In announcing its H1 FY2018 results this week, cloud accounting software company Xero, the largest in its industry outside the U.S., said it plans to delist from the New Zealand Stock Exchange (NZX).
News reports from ZDNet on Thursday (Nov. 9) said Xero will cease trading on the NZX at the end of January and delist from the exchange on Feb. 2. The company described the plan as an “extensive strategic process” that will consolidate its listing onto the Australia Stock Exchange and “provide longer-term access to a broader marketplace for Xero shareholders.”
Xero CEO Rod Drury noted that while the company is based in New Zealand, and that most of its employees reside in the country, 80 percent of revenue comes from outside the market.
“Our strategy is to drive further growth in markets like [the] U.K., North America and Southeast Asia,” he said in a disclosure with the Australia Stock Exchange, according to reports. “As Xero continues to grow, gaining enhanced access to deeper capital markets, increased liquidity and a broader base of potential investors is critical to fulfilling our ambition to be the leading global small business platform serving millions of customers.”
According to reports, Xero shares currently listed on the NZX will be transferred to the ASX. Existing shareholders won’t be affected, the company stated.
Plans to delist from the NZX were announced when Xero revealed its earnings results for the first half of fiscal year 2018, which saw the cloud accounting software company’s first positive earnings.

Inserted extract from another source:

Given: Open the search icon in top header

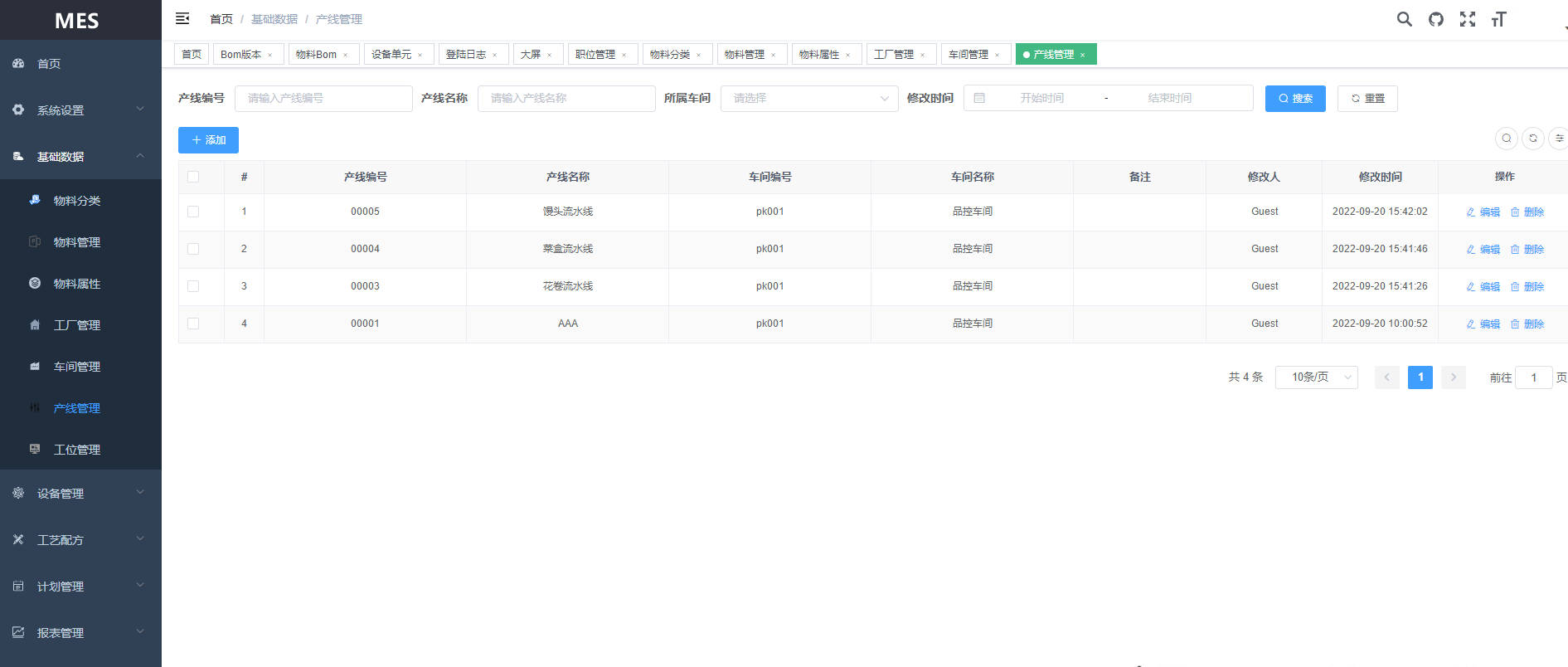Looking at the screenshot, I should coord(1404,19).
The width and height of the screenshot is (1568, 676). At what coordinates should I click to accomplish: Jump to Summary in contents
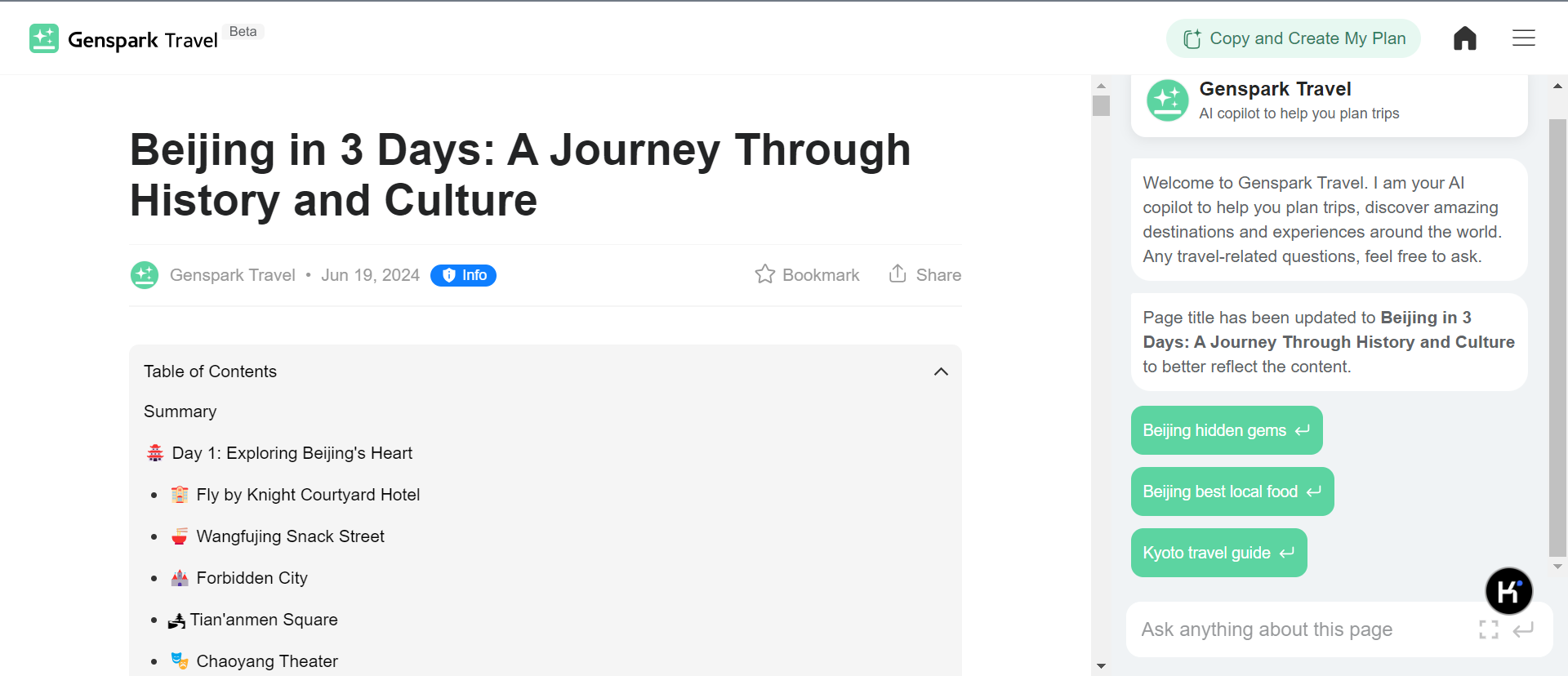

The company posted a $14.67 million loss for the first half of the fiscal year, a 50 percent improvement compared to H1 FY2017. And while the company has yet to post a profit, revenue increased 37 percent in H1 — its first positive earnings before interest, tax, depreciation and amortization (EBITDA), hitting $3.76 million, which is a significant improvement on the $18.03 million in losses the company posted in H1 FY2017, reports in Business Insider said.